Abstract
Recent clinical investigations indicate that anthracycline-based chemotherapies induce early decline in heart mass in cancer patients. Heart mass decline may be caused by a decrease in cardiac cell number because of increased cell death or by a reduction in cell size because of atrophy. We previously reported that an anthracycline, doxorubicin (DOX), induces apoptotic death of cardiomyocytes by activating cyclin-dependent kinase 2 (CDK2). However, the signaling pathway downstream of CDK2 remains to be characterized, and it is also unclear whether the same pathway mediates cardiac atrophy. Here we demonstrate that DOX exposure induces CDK2-dependent phosphorylation of the transcription factor forkhead box O1 (FOXO1) at Ser-249, leading to transcription of its proapoptotic target gene, Bcl-2-interacting mediator of cell death (Bim). In cultured cardiomyocytes, treatment with the FOXO1 inhibitor AS1842856 or transfection with FOXO1-specific siRNAs protected against DOX-induced apoptosis and mitochondrial damage.
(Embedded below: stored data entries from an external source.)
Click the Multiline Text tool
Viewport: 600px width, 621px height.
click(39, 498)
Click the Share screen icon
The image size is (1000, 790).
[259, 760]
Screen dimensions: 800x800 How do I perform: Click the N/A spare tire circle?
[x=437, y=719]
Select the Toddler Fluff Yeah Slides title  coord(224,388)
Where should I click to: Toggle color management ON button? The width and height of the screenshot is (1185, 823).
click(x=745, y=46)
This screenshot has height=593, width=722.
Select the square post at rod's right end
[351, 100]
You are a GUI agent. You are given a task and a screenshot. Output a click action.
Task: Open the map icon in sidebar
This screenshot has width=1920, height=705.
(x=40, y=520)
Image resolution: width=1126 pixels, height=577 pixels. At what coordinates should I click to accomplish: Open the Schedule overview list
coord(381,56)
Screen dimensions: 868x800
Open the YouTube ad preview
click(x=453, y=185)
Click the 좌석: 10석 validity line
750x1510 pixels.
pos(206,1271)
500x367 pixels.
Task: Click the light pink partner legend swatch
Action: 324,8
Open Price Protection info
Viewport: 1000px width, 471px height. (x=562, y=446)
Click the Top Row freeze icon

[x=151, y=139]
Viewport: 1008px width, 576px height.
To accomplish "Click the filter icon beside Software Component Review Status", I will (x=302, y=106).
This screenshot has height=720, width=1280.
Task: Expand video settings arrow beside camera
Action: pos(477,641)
Oral administration of AS1842856 in mice abrogated apoptosis and prevented DOX-induced cardiac dysfunction. Intriguingly, pharmacological FOXO1 inhibition also attenuated DOX-induced cardiac atrophy, likely because of repression of muscle RING finger 1 (MuRF1), a proatrophic FOXO1 target gene. In conclusion, DOX exposure induces CDK2-dependent FOXO1 activation, resulting in cardiomyocyte apoptosis and atrophy. Our results identify FOXO1 as a promising drug target for managing DOX-induced cardiotoxicity. We propose that FOXO1 inhibitors may have potential as cardioprotective therapeutic agents during cancer chemotherapy.
Highlights
Recent clinical investigations indicate that anthracyclinebased chemotherapies induce early decline in heart mass in cancer patients
To determine whether administration of DOX results in forkhead box O1 (FOXO1) phosphorylation in the heart, adult male C57BL/6 mice received a single injection of DOX (5 mg/kg, i.p.) and heart samples were collected at 24 h, a time point showing elevated cardiac cyclin-dependent kinase 2 (CDK2) activity (8)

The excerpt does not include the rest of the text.